Entrevista com a nutricionista Daniéla Oliveira Magro, da Unicamp

 

Os cuidados necessários com alimentação, exercícios, uso de medicamentos e outros procedimentos adequados para passar pelo período de tratamento quimioterápico com o mínimo de desconforto podem fazer você esquecer de um pequeno detalhe que é de grande importância para a saúde: a hidratação. Faça frio ou calor, nosso organismo precisa receber água para que tudo funcione bem.

 

Quem não gosta muito de beber água nas quantidades recomendadas – até dois litros por dia -, pode cair na tentação de utilizar outros líquidos, achando que o efeito será igual. Nem sempre é assim, informa a nutricionista Daniéla Oliveira Magro, pesquisadora do Departamento de Medicina Preventiva da Universidade Estadual de Campinas (Unicamp).

 

Para variar o paladar, a água consumida pode ser a industrializada com sabor, explica Daniéla. Mas quando a água com sabor é gaseificada não é aconselhável. Isso porque a água gaseificada é equivalente ao refrigerante e pode atrapalhar a digestão, adverte a profissional. Também como os refrigerantes, ela contém conservantes em grande quantidade e pode irritar as mucosas gástrica e intestinal.

 

Em relação aos refrigerantes especificamente, a nutricionista explica que esses produtos contêm sódio, inadequado para hipertensos, e cafeína, que provoca irritação das mucosas.

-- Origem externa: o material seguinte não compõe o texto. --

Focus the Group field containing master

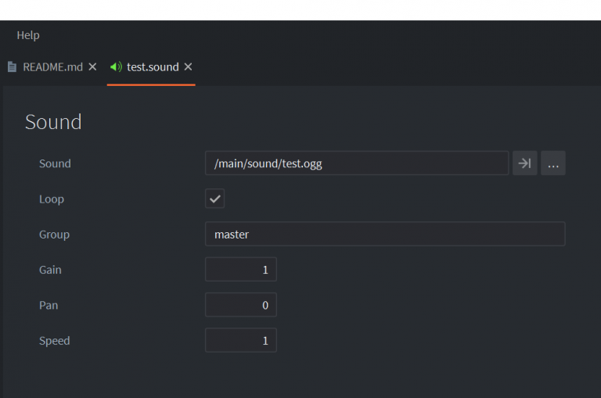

Por esse último motivo, pacientes em tratamento de câncer devem evitar o café e os chás mate e preto.

 

“Mesmo para o café descafeinado o aconselhável é não consumir ou reduzir o consumo, para evitar a sensação de saciedade, principalmente se a pessoa estiver registrando perda de peso”, ensina a nutricionista.

 

Durante tratamentos quimioterápicos, ela pede que o paciente busque ter uma alimentação o mais natural possível e isso significa, quando se fala em hidratação, privilegiar a ingestão de água, água de coco ou suco natural de frutas. Ao mesmo tempo, ela sugere reduzir as gorduras, que dificultam a digestão e podem provocar diarréia e, nesse sentido, trocar o leite integral pelo desnatado é uma boa pedida.

 

“Mesmo que esteja perdendo peso, o que é natural durante o tratamento, é preferível que o paciente busque aumentar a ingestão calórica com maior consumo de carboidratos, acrescentando uma farinha láctea ao leite, por exemplo, do que ingerindo mais gordura, como acontece no leite integral”, diz a nutricionista.